SPEC CPU 2006 : Skylake Core M vs Broadwell Core M vs Apple A9X

raghu78 · Jan 22, 2016

http://anandtech.com/show/9766/the-apple-ipad-pro-review/4

"Relative to the MacBook, the iPad Pro does best in 445.gobmk, the Go benchmark, while its largest deficit is with 462.libquantum. The latter is a particularly interesting case as the benchmark is very easy to vectorize, giving us perhaps our best look at the vector performance of Twister versus Broadwell, and how well their respective compilers can actually vectorize it. The end result has the Intel platforms solidly in the lead here, hinting that Intel still has better vector performance at this time.

Shifting gears to the Asus ZenBook UX305CA and its newer Skylake based Core m3-6Y30, to little surprise Skylake closes the gap with A9X in the benchmarks where Core M was losing, and pulls further ahead in the benchmarks where it was winning. Despite this the two systems split the number of wins at 5 each, but in the cases where the ZenBook is winning it’s very clearly winning.
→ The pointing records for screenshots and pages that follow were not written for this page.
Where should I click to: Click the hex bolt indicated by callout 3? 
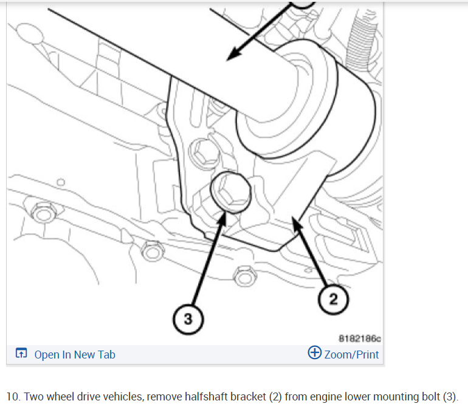[230, 192]
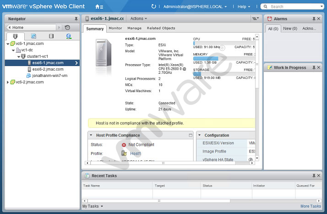
Task: Click the refresh icon in top bar
Action: (153, 6)
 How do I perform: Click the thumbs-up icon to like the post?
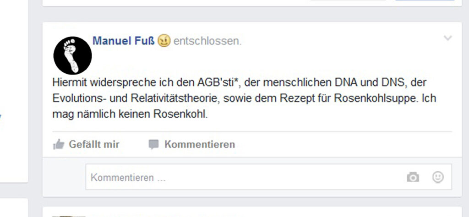(59, 144)
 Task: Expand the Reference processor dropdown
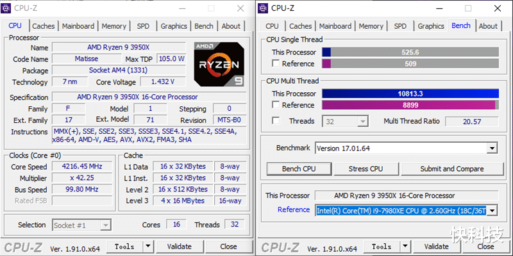coord(492,211)
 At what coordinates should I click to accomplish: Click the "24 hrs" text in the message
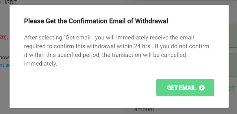142,46
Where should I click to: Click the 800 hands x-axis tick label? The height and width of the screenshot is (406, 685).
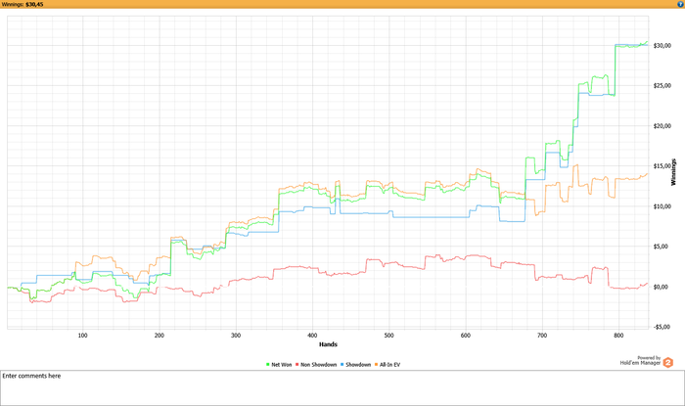click(x=618, y=335)
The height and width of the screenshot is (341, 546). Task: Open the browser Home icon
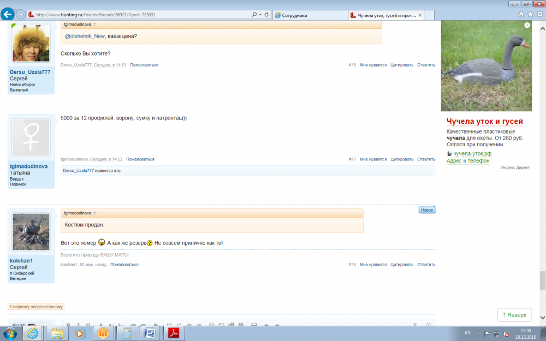[x=521, y=15]
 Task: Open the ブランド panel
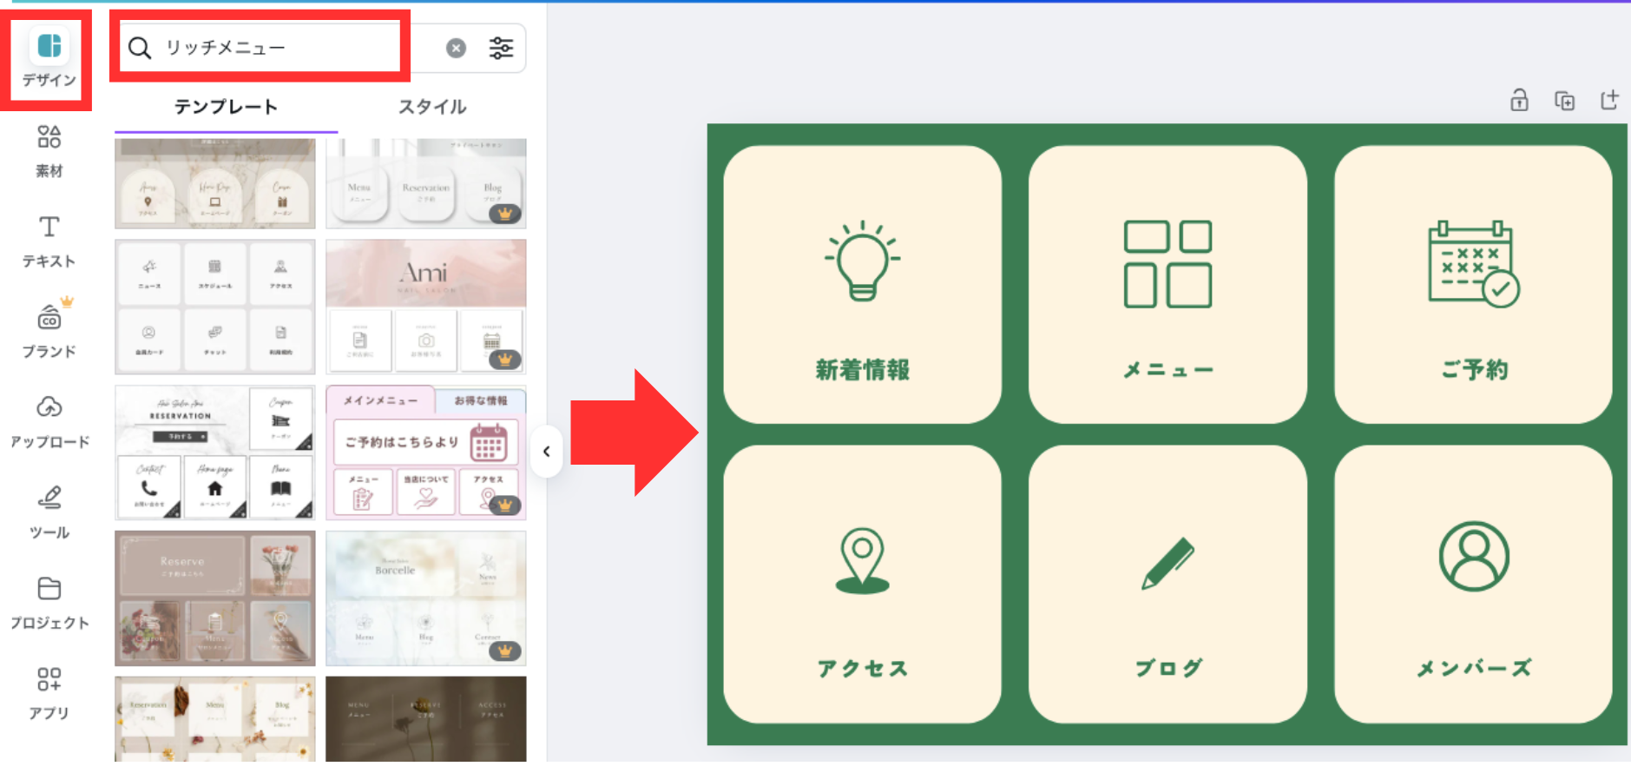pyautogui.click(x=49, y=330)
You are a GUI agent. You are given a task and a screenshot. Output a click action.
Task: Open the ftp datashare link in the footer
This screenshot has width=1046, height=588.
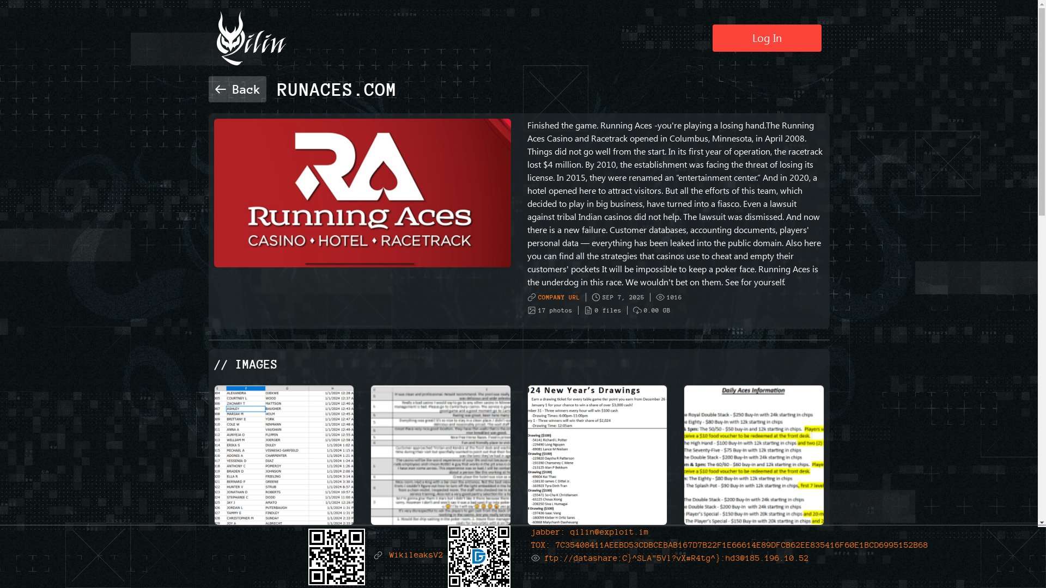[x=676, y=559]
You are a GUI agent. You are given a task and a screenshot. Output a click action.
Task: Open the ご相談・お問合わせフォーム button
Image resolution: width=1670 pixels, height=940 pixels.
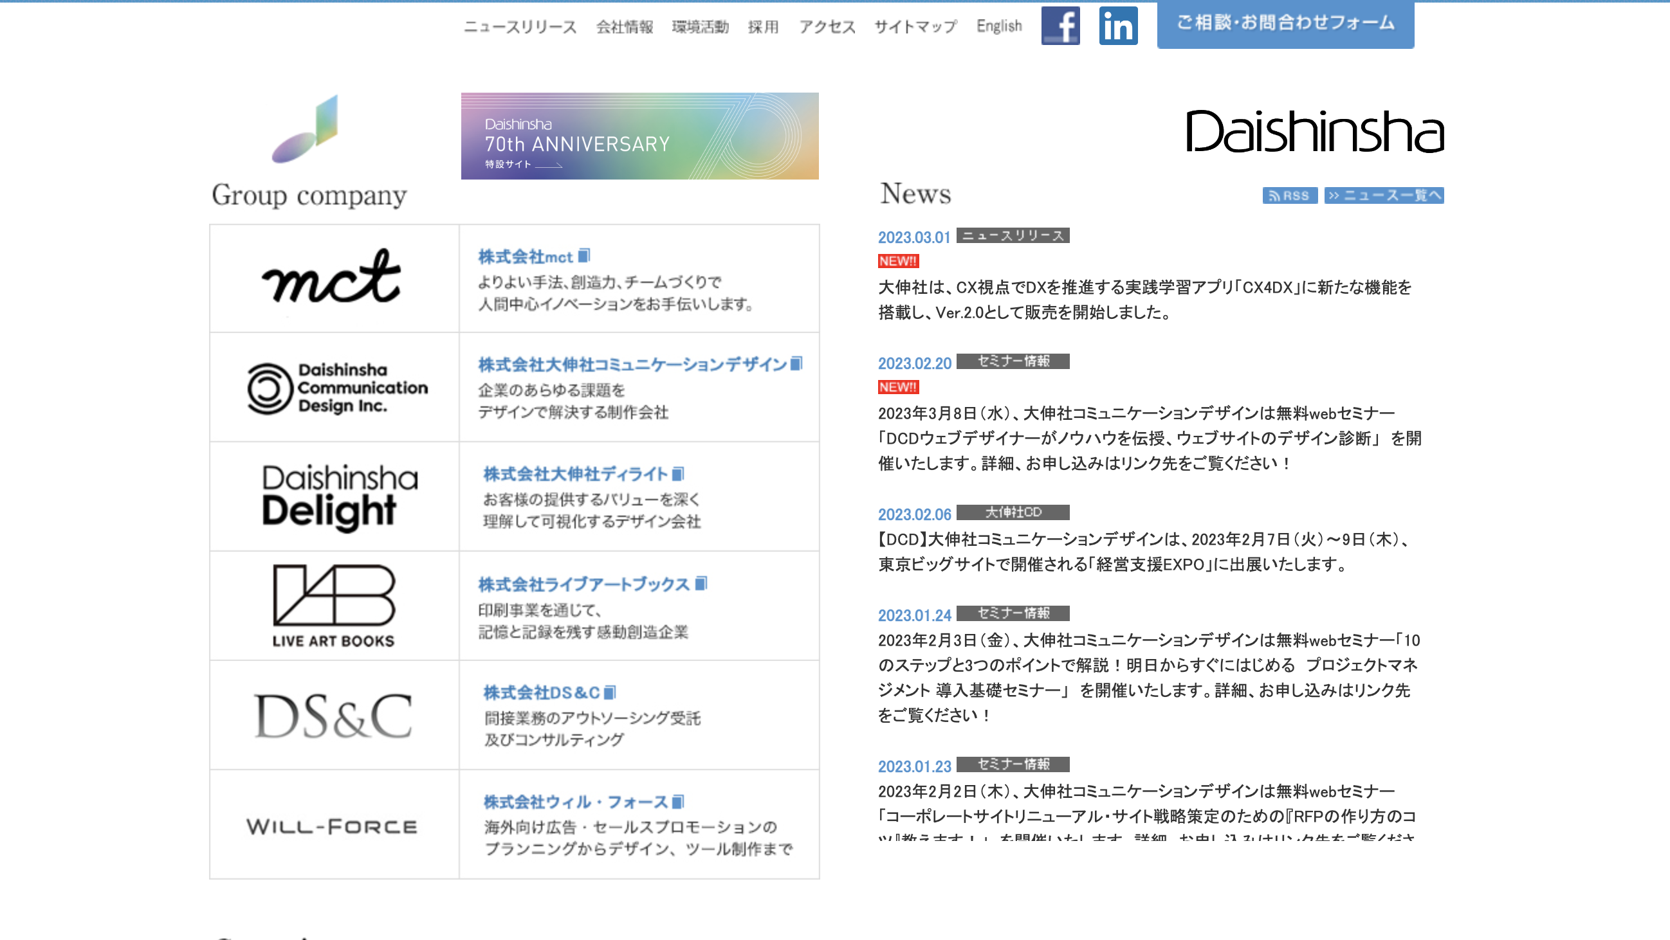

Overall Skylake sees some decent performance improvements relative to the Broadwell CPU in our MacBook – with the exact gains depending on the test – allowing it to widen the gap compared to the A9X. Overall A9X is still competitive in specific scenarios, but on average it definitely trails the Skylake Core m3.
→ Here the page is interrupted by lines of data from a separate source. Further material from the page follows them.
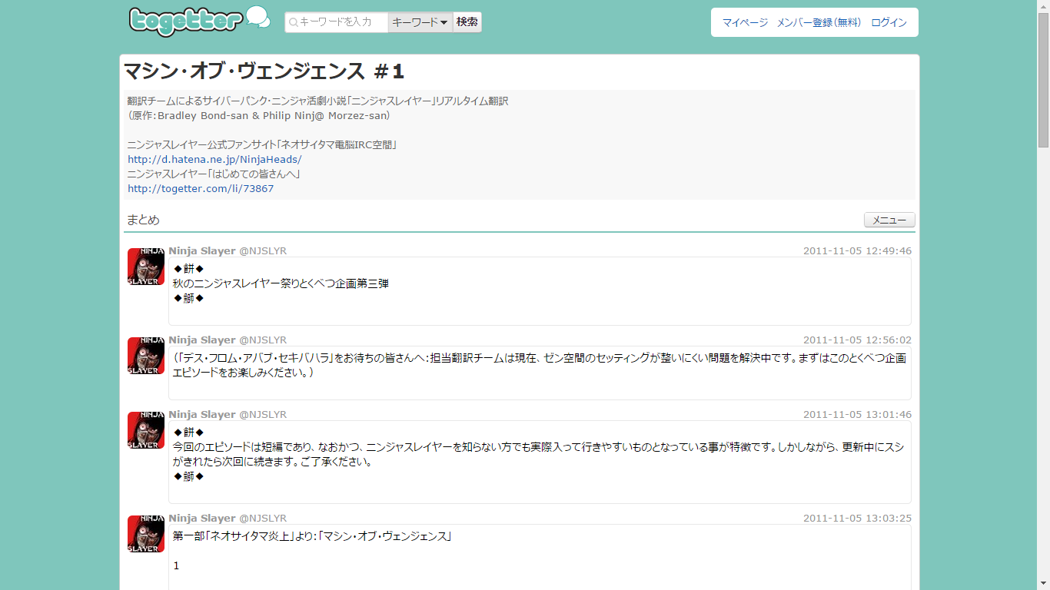Open the キーワード search type dropdown
The height and width of the screenshot is (590, 1050).
[419, 22]
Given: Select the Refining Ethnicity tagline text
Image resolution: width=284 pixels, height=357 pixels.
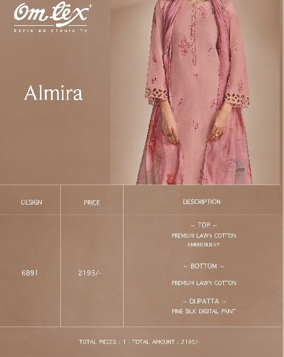Looking at the screenshot, I should 50,31.
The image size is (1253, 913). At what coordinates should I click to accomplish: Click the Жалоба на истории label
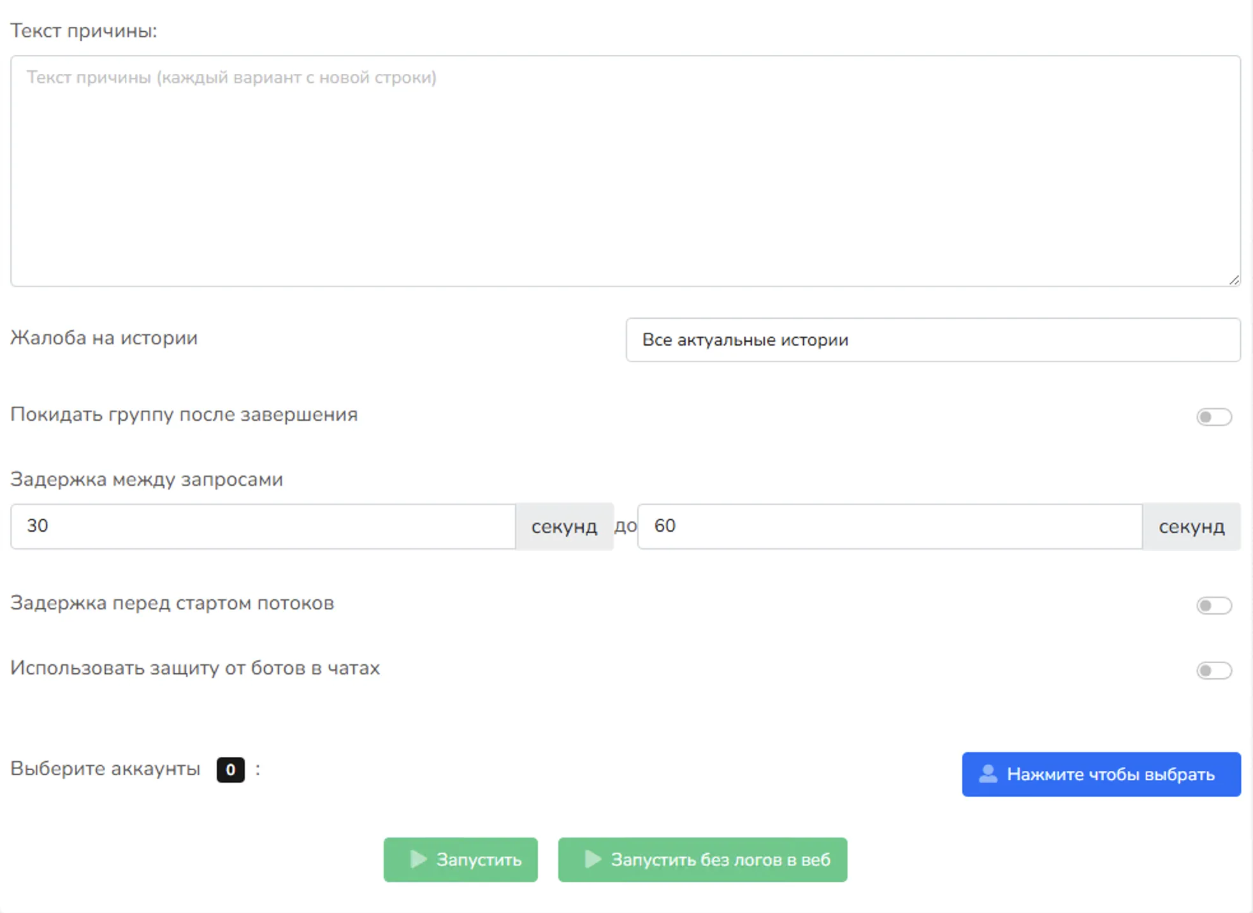coord(103,338)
Finally, going back to Broadwell we have the ASUS Transformer Book T300 Chi, which incorporates a high-end Core M-5Y71 processor. This is still officially a 4.5W TDP processor, and as a result this essentially measures Broadwell Core M’s best case performance. With a maximum CPU clockspeed of 2.9GHz as compared to the slower low-end Skylake and Broadwell CPUs, the T300 Chi unsurprisingly beats the iPad Pro in every single benchmark. At best the two are neck-and-neck with Apple’s best benchmark, 445.gobmk, but otherwise it’s a clear and very significant lead for Intel’s fastest Broadwell Core M processor."

A good comparison of the fastest mobile SoCs on an industry standard benchmark SPEC INT 2006. Skylake/Broadwell is the clear winner and it could be due to those 256 bit AVX2 FP units which support 256 bit integer/floating point operations. Apple A9X is using 128 bit FP units. Anyway Apple is closing the gap rapidly and A10X at 10nm vs Kabylake 14nm Core M and A11X at 7nm vs Cannonlake 10nm Core M should be very interesting.

ShintaiDK · Jan 22, 2016

A9X looks quite bad. 38.5wh battery as well to compete with something that can pretty much do the same with a 24wh battery.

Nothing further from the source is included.